WHAT YOU WILL DO -
Extract verbatim the portion of the listing below that begins with the line containing "Click the 'Parent" and ends at the end of the listing, omitting the pictures.

[start]

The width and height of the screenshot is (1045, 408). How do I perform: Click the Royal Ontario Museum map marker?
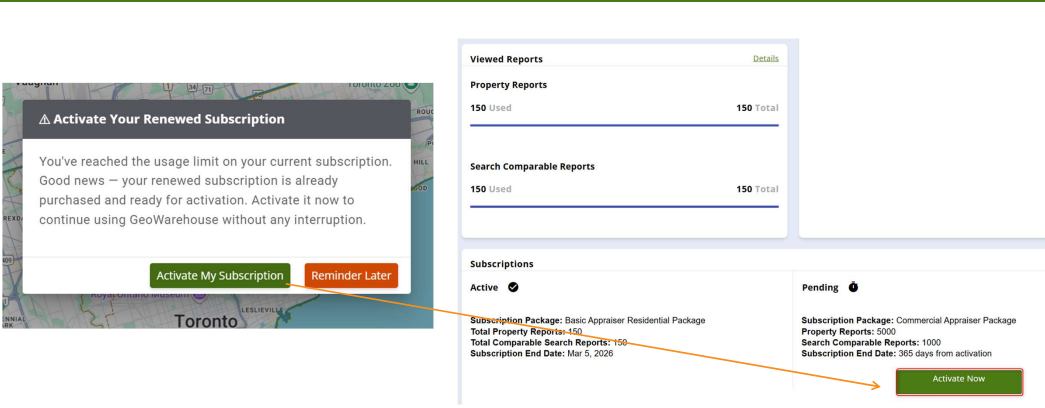click(x=199, y=297)
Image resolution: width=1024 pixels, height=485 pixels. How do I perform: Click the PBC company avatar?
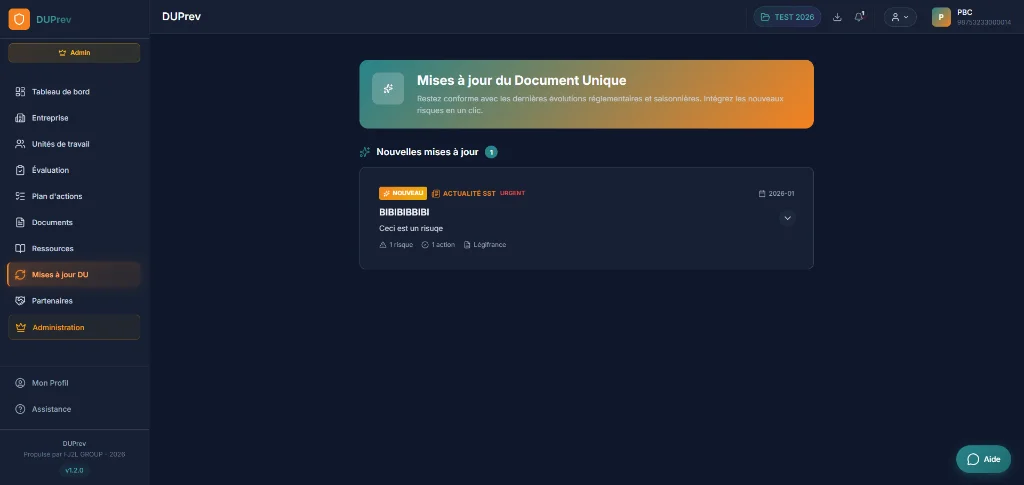[x=941, y=17]
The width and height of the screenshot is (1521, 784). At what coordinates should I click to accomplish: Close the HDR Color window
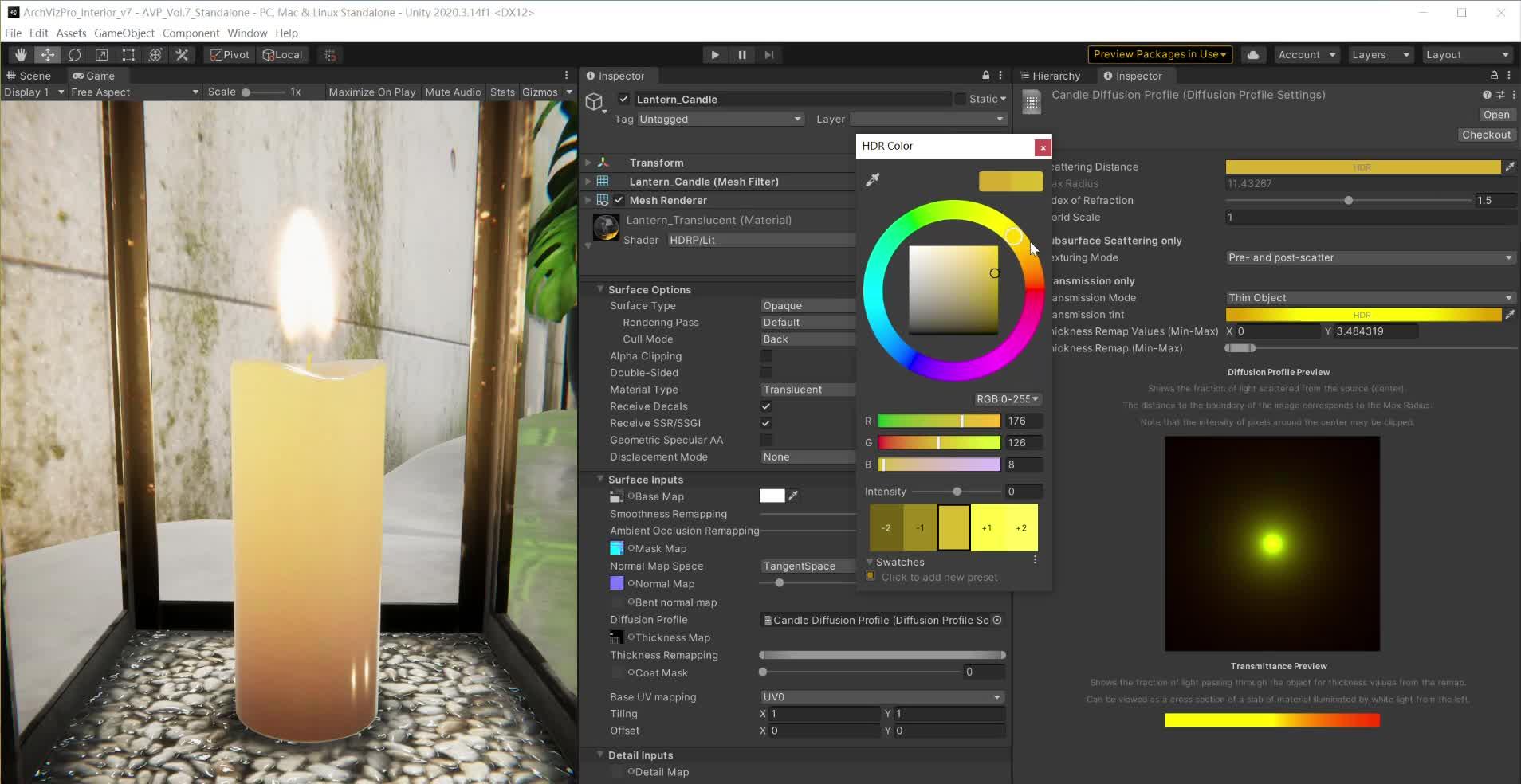1042,147
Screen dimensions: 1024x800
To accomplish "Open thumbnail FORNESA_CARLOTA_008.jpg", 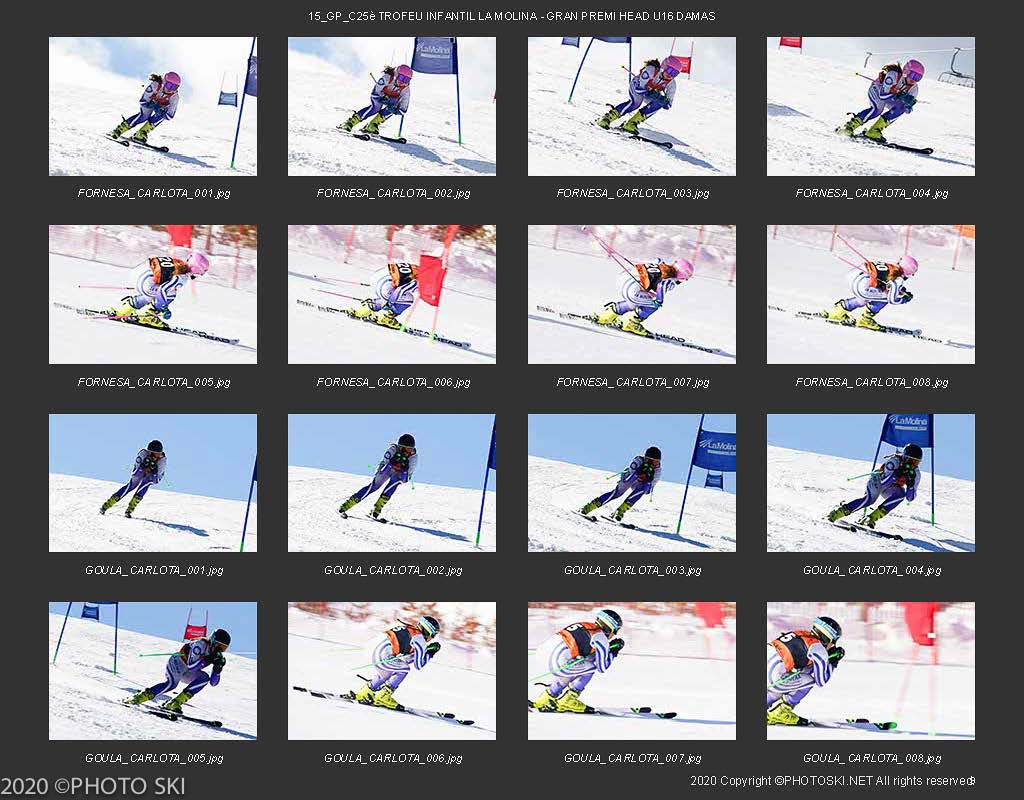I will tap(871, 295).
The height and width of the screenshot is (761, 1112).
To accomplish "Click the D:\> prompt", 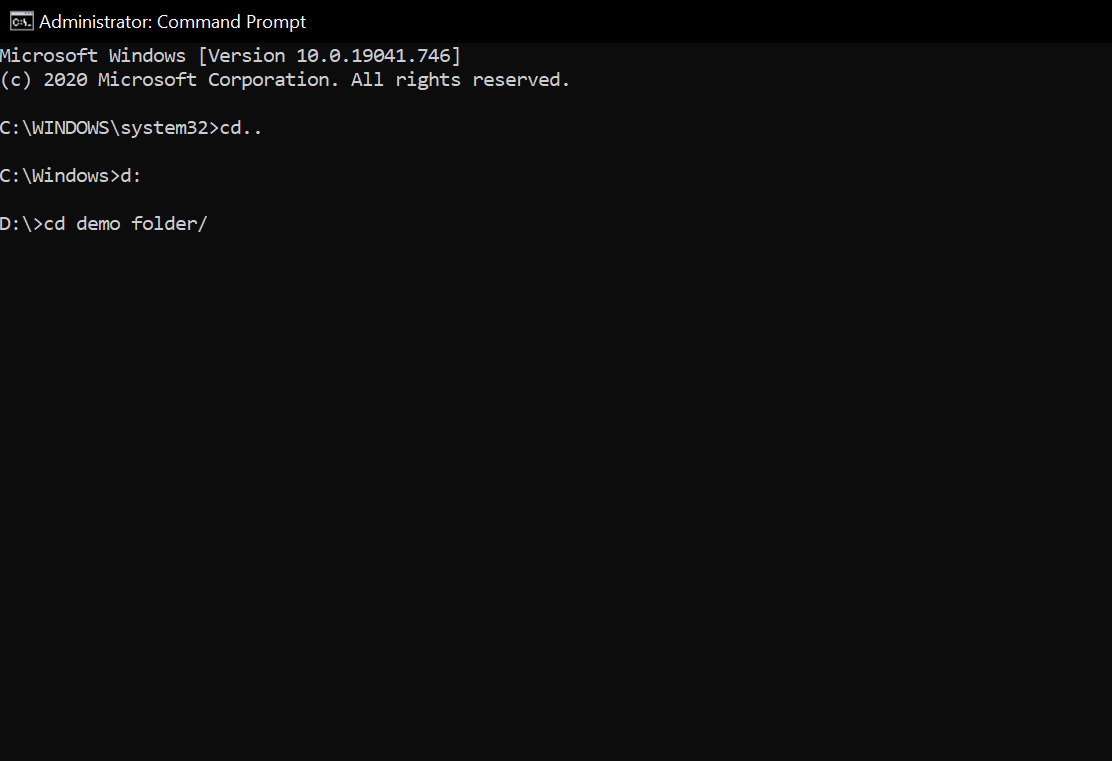I will [x=22, y=224].
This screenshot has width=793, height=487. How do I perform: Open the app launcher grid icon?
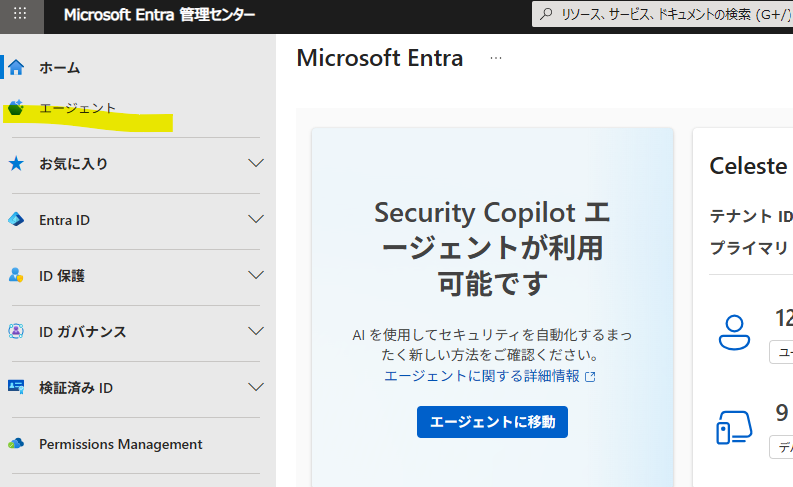pyautogui.click(x=20, y=14)
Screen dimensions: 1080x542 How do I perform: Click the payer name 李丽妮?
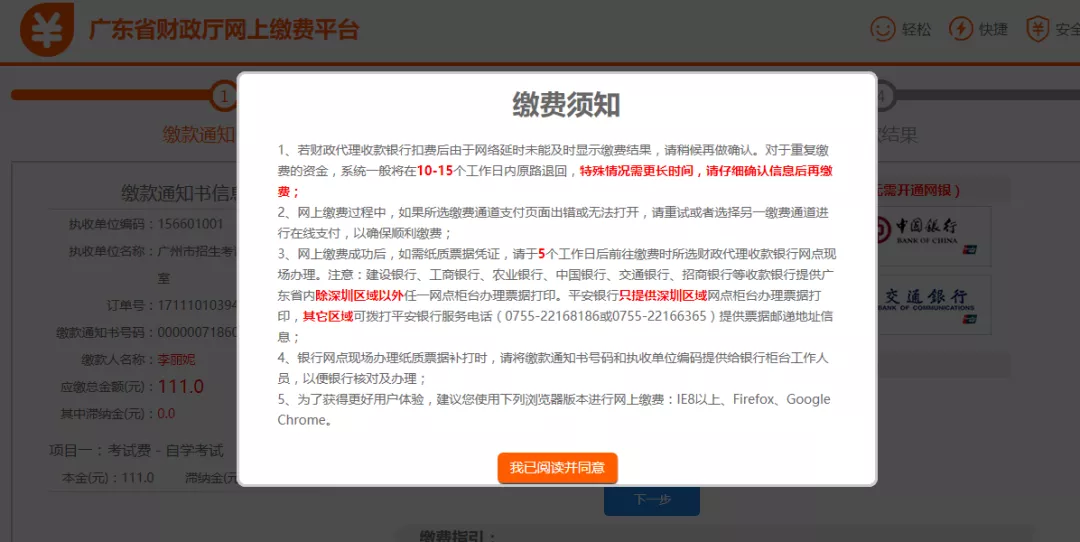pyautogui.click(x=178, y=359)
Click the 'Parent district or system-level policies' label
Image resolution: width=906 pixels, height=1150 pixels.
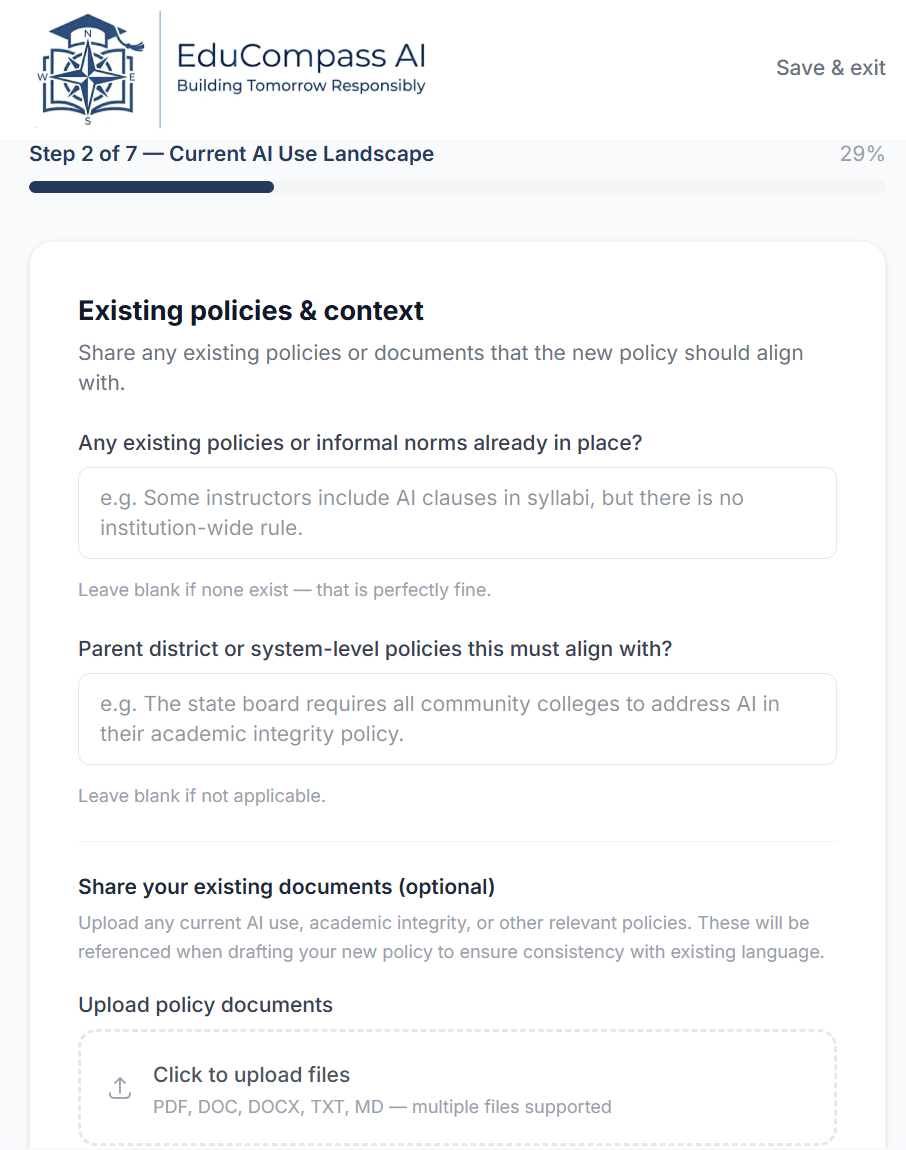click(x=375, y=649)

[end]

IN RESPONSE -
Click the 'Parent district or system-level policies' label
Image resolution: width=906 pixels, height=1150 pixels.
click(x=375, y=649)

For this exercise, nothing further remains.